Questo invece è l'editoriale
I grandi e vetusti alberi che vivono tra di noi non costituiscono la riprova della bontà delle nostre cure, ma sono semplicemente la testimonianza della loro tolleranza alla nostra follia": così Alex Shigo in uno dei suoi ultimi scritti. Niente di più vero e reale! Girando per Congressi, partecipando a Seminari, leggendo articoli tecnici su riviste di grido e ricerche scientifiche ci rendiamo sempre più conto di come attorno all'albero sia fiorito un guazzabuglio di falsi miti, errate convinzioni, ricerche astruse, interessi commerciali, pressappochismo... che ben poco ha a che fare con la reale conoscenza del sistema albero. Nella pratica quotidiana il risultato di tutto ciò si è tradotto in tecniche, prodotti e interventi operativi inutili e fuorvianti, se non dannosi. Ma se le nostre cure e le nostre ricerche fossero davvero così calzanti, allora perché sempre più alberi nelle nostre città muoiono? Certo, dietro tutto questo c'è sicuramente in molti della buona fede: si tenta di aiutare gli alberi perché se ne capisce l'importanza e li si ama.

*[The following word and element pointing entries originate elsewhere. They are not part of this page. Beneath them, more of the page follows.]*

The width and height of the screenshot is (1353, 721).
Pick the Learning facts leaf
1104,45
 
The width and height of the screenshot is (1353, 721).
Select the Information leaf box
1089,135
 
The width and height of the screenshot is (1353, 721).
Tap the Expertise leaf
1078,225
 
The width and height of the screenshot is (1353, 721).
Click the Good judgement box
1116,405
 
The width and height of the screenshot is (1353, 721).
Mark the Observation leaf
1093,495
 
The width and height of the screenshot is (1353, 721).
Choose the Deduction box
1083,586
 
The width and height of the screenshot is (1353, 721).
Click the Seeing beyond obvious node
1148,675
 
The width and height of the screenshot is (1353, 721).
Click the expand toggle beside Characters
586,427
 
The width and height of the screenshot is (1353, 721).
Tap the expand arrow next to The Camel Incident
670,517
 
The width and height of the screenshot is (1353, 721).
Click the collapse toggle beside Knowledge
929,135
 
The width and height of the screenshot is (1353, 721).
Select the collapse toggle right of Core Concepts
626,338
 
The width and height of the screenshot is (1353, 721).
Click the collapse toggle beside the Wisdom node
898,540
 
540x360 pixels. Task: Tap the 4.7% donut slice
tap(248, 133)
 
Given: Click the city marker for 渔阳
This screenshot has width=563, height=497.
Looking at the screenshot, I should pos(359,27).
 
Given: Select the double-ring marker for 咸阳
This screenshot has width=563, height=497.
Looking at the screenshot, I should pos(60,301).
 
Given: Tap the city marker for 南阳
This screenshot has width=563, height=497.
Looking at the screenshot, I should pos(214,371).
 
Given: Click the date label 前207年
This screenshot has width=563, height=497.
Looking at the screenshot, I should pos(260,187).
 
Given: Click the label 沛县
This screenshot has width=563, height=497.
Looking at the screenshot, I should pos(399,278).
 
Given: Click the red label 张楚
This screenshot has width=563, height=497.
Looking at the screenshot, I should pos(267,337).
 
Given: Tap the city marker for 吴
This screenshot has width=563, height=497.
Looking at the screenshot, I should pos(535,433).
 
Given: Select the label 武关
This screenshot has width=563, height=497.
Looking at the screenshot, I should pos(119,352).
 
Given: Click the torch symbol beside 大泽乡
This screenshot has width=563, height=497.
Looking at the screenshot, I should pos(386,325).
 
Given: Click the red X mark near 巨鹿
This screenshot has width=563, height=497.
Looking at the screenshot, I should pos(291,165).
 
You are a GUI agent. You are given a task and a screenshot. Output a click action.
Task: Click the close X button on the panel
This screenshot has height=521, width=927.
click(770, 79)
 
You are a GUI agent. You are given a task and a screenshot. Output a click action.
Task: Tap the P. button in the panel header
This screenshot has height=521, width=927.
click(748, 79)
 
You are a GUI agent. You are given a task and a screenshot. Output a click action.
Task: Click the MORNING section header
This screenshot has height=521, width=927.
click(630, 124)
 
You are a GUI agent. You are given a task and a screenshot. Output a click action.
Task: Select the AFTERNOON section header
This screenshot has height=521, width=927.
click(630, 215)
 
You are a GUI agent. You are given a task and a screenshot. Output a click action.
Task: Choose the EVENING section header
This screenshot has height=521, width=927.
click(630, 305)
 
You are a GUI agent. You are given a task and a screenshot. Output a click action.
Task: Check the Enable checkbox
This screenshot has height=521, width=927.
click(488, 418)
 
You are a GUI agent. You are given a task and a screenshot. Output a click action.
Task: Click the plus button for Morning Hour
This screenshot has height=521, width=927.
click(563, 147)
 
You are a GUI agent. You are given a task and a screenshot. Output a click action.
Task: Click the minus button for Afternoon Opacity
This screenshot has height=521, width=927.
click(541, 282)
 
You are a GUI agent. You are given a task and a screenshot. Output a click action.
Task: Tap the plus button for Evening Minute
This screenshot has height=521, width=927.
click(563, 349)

Ma per troppo amore - o interesse- si può anche distruggere! Si propongono macchinari sempre più complessi- e astrusi-, dimenticando che la natura richiede semplicità; si impostano ricerche sperimentali andando preventivamente ad uccidere il legno per permettere poi ad un patogeno di svilupparsi sopra- dimenticando che mai in natura ciò può accadere- ; ci si ostina a condurre lavori sperimentali alla eterna ricerca di pozioni, substrati e prodotti miracolosi per ovviare alle situazioni di disagio in cui noi stessi costringiamo i nostri alberi a svilupparsi-... e quante altre corbellerie ci vengono oggi opinatamente somministrate? Sono state da poco raccolte in un fascicoletto- "The Nature of Tree Care" - le ultime, informali conversazioni e riflessioni di Alex Shigo: un concentrato, prima che di tecnica, di filosofia, cultura e umanità. E già, perché nel nostro settore- operativo e accademico- queste sono le doti che sembrano più latitare!